BEGIN Given records

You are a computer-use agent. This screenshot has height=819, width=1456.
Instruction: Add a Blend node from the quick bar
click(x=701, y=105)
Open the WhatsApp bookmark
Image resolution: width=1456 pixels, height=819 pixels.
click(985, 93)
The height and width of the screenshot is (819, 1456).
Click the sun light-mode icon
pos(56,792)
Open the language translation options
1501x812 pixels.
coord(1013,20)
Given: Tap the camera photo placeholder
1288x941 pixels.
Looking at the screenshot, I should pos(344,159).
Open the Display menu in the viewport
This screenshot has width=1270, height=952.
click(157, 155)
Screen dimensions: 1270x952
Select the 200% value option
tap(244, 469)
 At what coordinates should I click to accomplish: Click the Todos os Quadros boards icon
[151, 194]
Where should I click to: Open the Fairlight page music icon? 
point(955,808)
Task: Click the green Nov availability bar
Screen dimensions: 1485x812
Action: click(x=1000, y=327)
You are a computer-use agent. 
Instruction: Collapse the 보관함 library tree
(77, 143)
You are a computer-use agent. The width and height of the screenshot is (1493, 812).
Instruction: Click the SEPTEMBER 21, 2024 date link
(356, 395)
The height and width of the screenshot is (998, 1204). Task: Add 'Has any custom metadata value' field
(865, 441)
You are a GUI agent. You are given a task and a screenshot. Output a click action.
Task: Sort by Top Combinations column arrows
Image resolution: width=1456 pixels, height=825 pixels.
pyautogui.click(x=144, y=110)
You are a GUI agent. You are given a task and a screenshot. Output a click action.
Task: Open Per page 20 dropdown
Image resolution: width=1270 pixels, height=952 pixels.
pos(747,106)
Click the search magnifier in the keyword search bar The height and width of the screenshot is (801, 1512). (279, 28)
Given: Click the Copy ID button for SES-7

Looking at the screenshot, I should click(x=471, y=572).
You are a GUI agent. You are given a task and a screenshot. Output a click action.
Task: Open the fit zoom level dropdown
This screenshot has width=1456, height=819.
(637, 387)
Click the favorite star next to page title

END Given records

• Exercise description
Now that the records have been shown, restate each one word for word.

• Exercise output
You are a computer-use agent. This screenshot has height=819, width=1456.
Instruction: Add a Blend node from the quick bar
click(x=701, y=105)
Open the WhatsApp bookmark
Image resolution: width=1456 pixels, height=819 pixels.
click(985, 93)
The height and width of the screenshot is (819, 1456).
Click the sun light-mode icon
pos(56,792)
Open the language translation options
1501x812 pixels.
coord(1013,20)
Given: Tap the camera photo placeholder
1288x941 pixels.
Looking at the screenshot, I should pos(344,159).
Open the Display menu in the viewport
This screenshot has width=1270, height=952.
click(157, 155)
Screen dimensions: 1270x952
Select the 200% value option
tap(244, 469)
 At what coordinates should I click to accomplish: Click the Todos os Quadros boards icon
[151, 194]
Where should I click to: Open the Fairlight page music icon? 
point(955,808)
Task: Click the green Nov availability bar
Screen dimensions: 1485x812
Action: click(x=1000, y=327)
You are a computer-use agent. 
Instruction: Collapse the 보관함 library tree
(77, 143)
You are a computer-use agent. The width and height of the screenshot is (1493, 812).
Instruction: Click the SEPTEMBER 21, 2024 date link
(356, 395)
The height and width of the screenshot is (998, 1204). Task: Add 'Has any custom metadata value' field
(865, 441)
You are a GUI agent. You are given a task and a screenshot. Output a click action.
Task: Sort by Top Combinations column arrows
Image resolution: width=1456 pixels, height=825 pixels.
pyautogui.click(x=144, y=110)
You are a GUI agent. You are given a task and a screenshot. Output a click action.
Task: Open Per page 20 dropdown
Image resolution: width=1270 pixels, height=952 pixels.
pos(747,106)
Click the search magnifier in the keyword search bar The height and width of the screenshot is (801, 1512). (279, 28)
Given: Click the Copy ID button for SES-7

Looking at the screenshot, I should click(x=471, y=572).
You are a GUI agent. You are given a task and a screenshot. Output a click action.
Task: Open the fit zoom level dropdown
This screenshot has width=1456, height=819.
(637, 387)
Click the favorite star next to page title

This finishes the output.